Work request A :: Copy the passage on menopause word for word, starting with "According to new" and going on through "the body's temperature.".
Work request B :: Summarize the passage on menopause in two sentences.

Text excerpt ::
According to new research, keeping a healthy weight and quitting smoking before the age of 40 may substantially relieve the hot flashes and night sweats that often characterize menopause.

two women chatting over drinksShare on Pinterest
Research suggests that making a few lifestyle changes could alleviate some of the discomforts of menopause.

According to some estimates, as many as 1.5 million females experience menopause each year.

Although menopause is a normal, healthy part of life, physiological changes that can bring discomfort sometimes mark the transition.

According to the North American Menopause Society, hot flashes are "the most common menopause-related discomfort."

Scientists think that hot flashes are the result of changes in the brain's hypothalamus — the area that helps control the body's temperature.

When the hypothalamus "misfires," it sends signals to the blood vessels on the surface of the skin to dilate and disperse body heat because it mistakenly "thinks" the body is too warm.

Because of this effect on blood vessels, medical professionals often refer to hot flashes and night sweats as "vasomotor symptoms."

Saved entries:
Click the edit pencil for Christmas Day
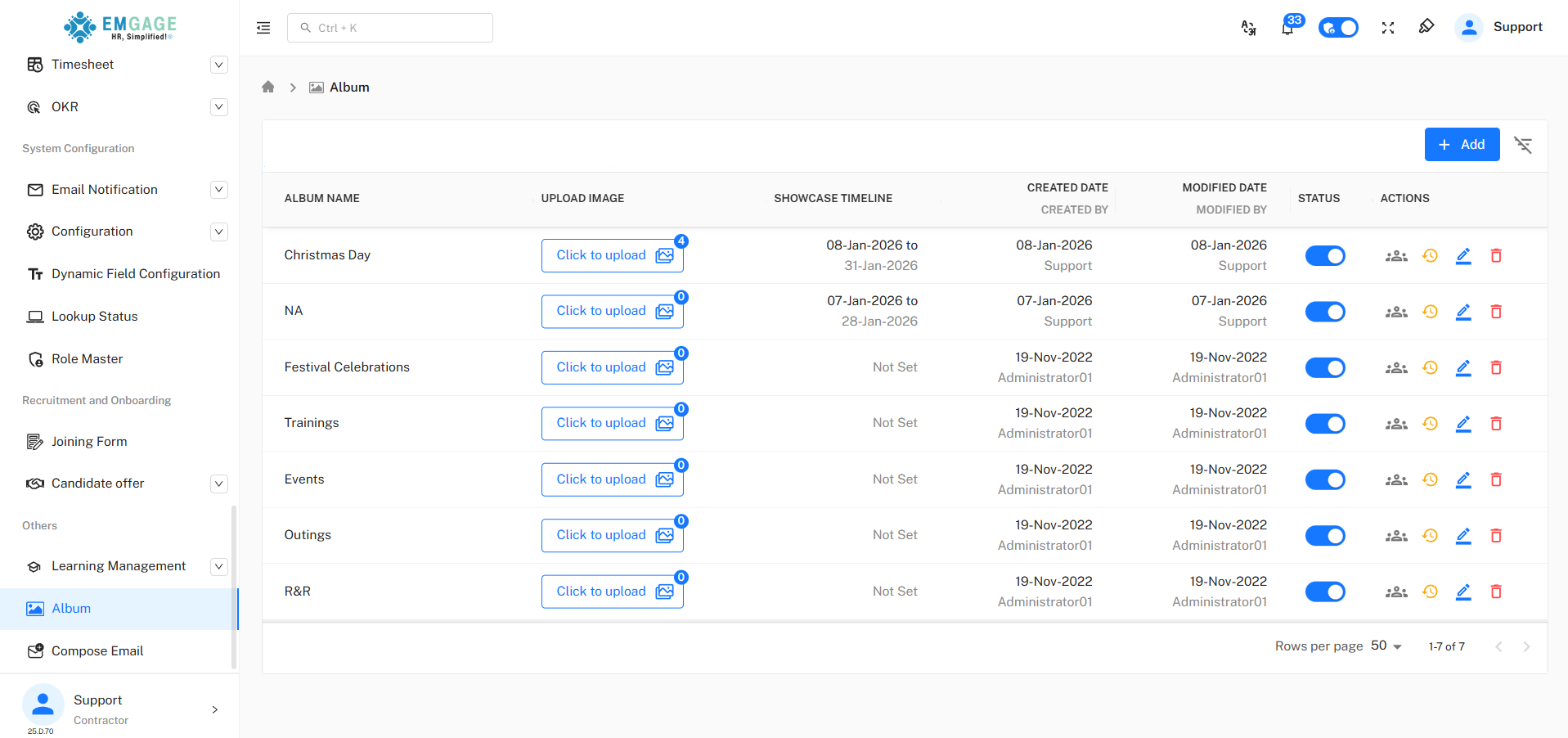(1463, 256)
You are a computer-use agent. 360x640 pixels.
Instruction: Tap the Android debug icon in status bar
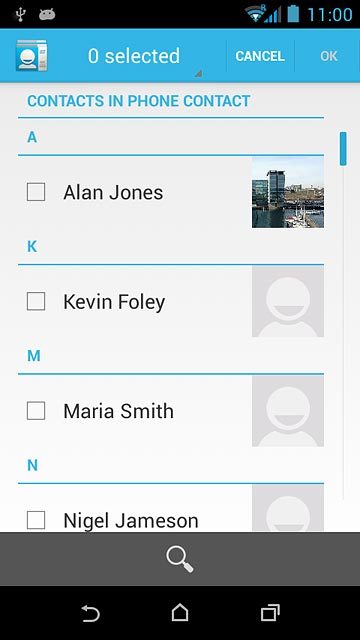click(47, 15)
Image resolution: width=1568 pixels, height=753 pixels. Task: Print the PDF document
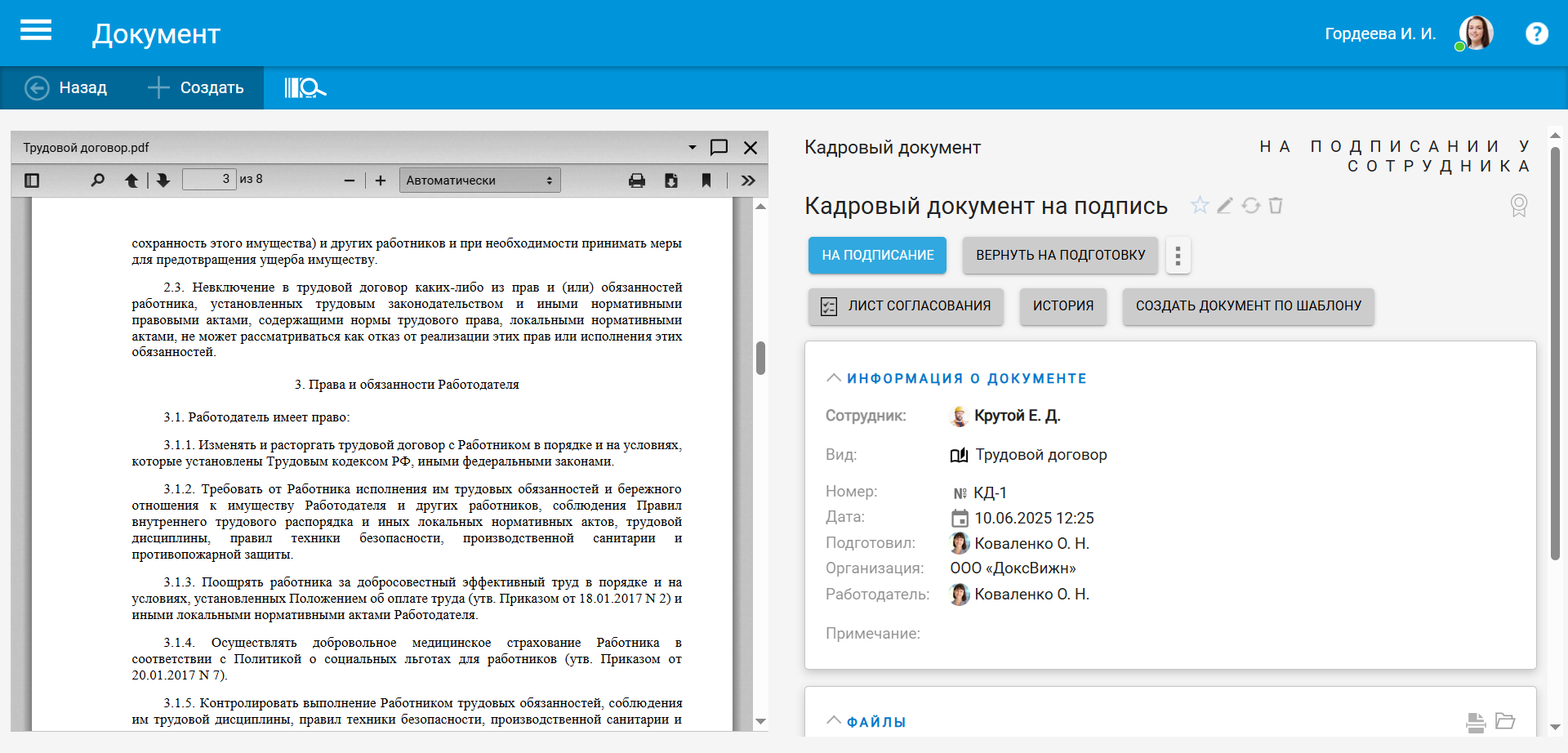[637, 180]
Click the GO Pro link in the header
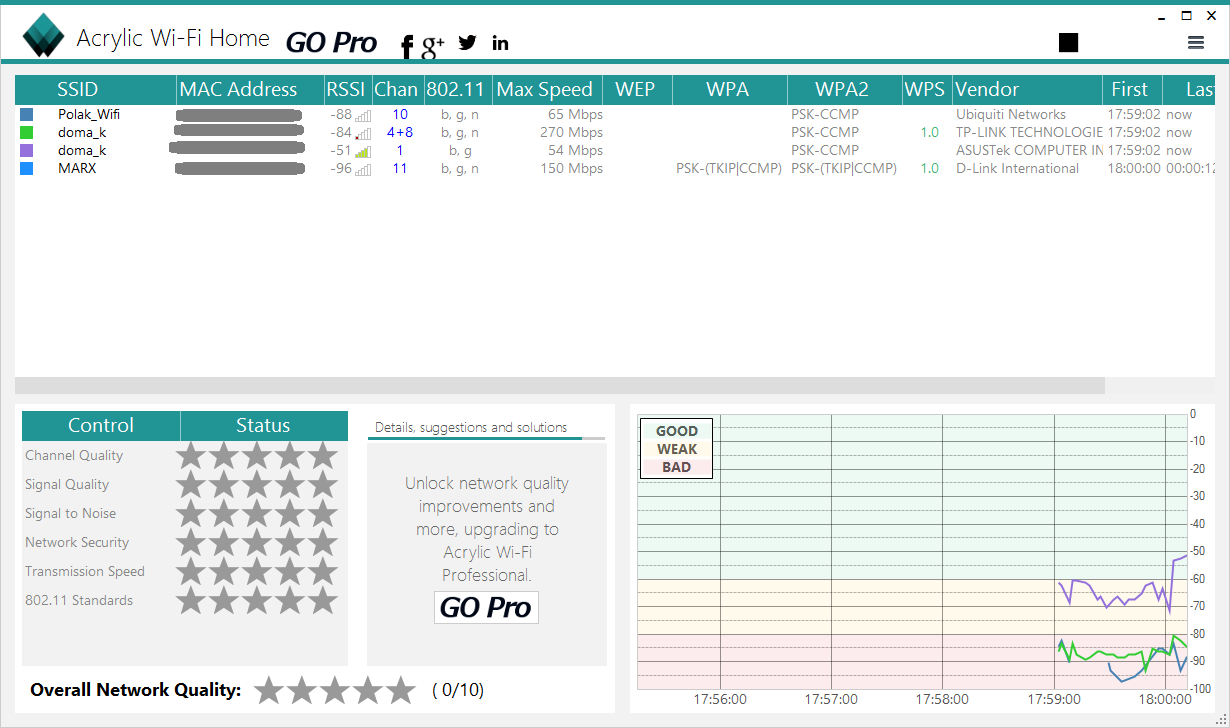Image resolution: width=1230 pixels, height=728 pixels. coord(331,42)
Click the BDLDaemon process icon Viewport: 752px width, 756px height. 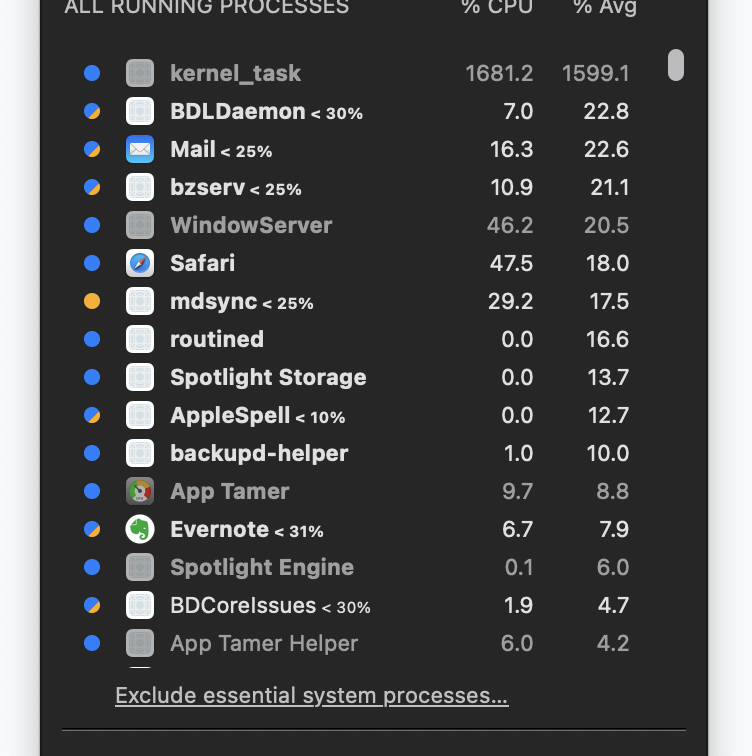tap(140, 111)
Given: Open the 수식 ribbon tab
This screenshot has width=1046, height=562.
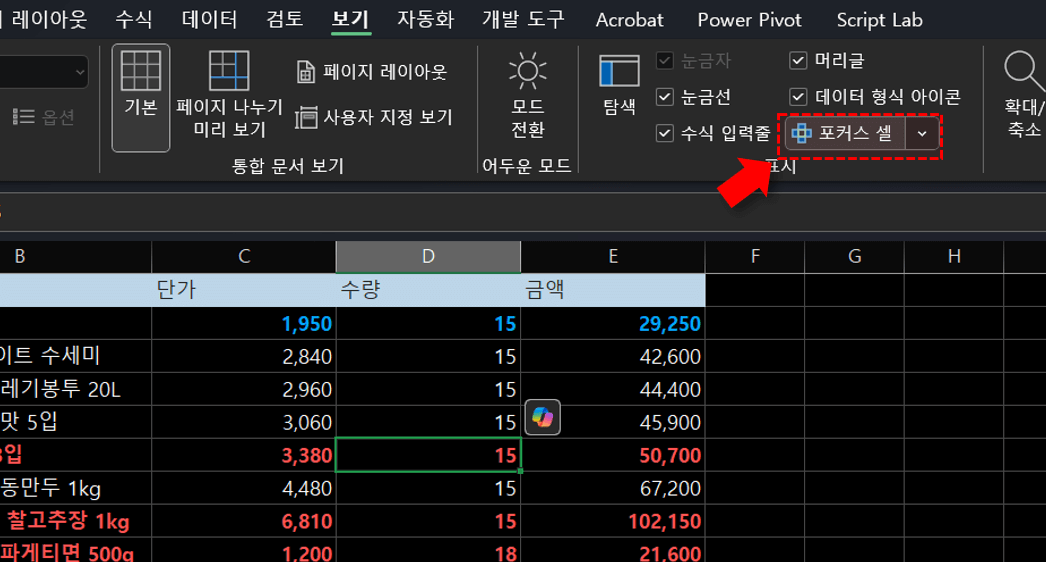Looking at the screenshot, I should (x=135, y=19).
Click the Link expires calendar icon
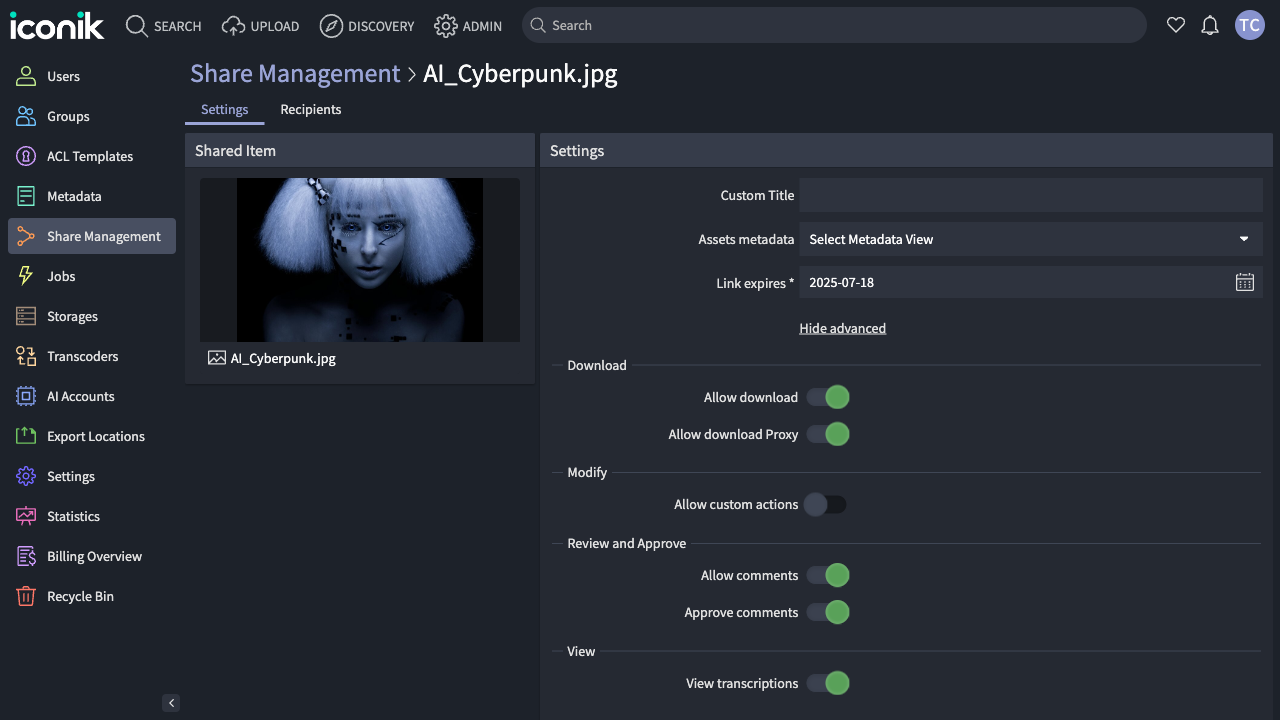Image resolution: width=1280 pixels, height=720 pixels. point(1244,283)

Written reply A ::
According to new research, keeping a healthy weight and quitting smoking before the age of 40 may substantially relieve the hot flashes and night sweats that often characterize menopause.

two women chatting over drinksShare on Pinterest
Research suggests that making a few lifestyle changes could alleviate some of the discomforts of menopause.

According to some estimates, as many as 1.5 million females experience menopause each year.

Although menopause is a normal, healthy part of life, physiological changes that can bring discomfort sometimes mark the transition.

According to the North American Menopause Society, hot flashes are "the most common menopause-related discomfort."

Scientists think that hot flashes are the result of changes in the brain's hypothalamus — the area that helps control the body's temperature.

Written reply B :: New research suggests that keeping a healthy weight and quitting smoking before age 40 may substantially relieve menopausal hot flashes and night sweats, with hot flashes named by the North American Menopause Society as the most common menopause-related discomfort. Scientists think hot flashes come from changes in the hypothalamus, which can misfire and signal blood vessels at the skin's surface to dilate and disperse heat, so these symptoms are often called vasomotor symptoms.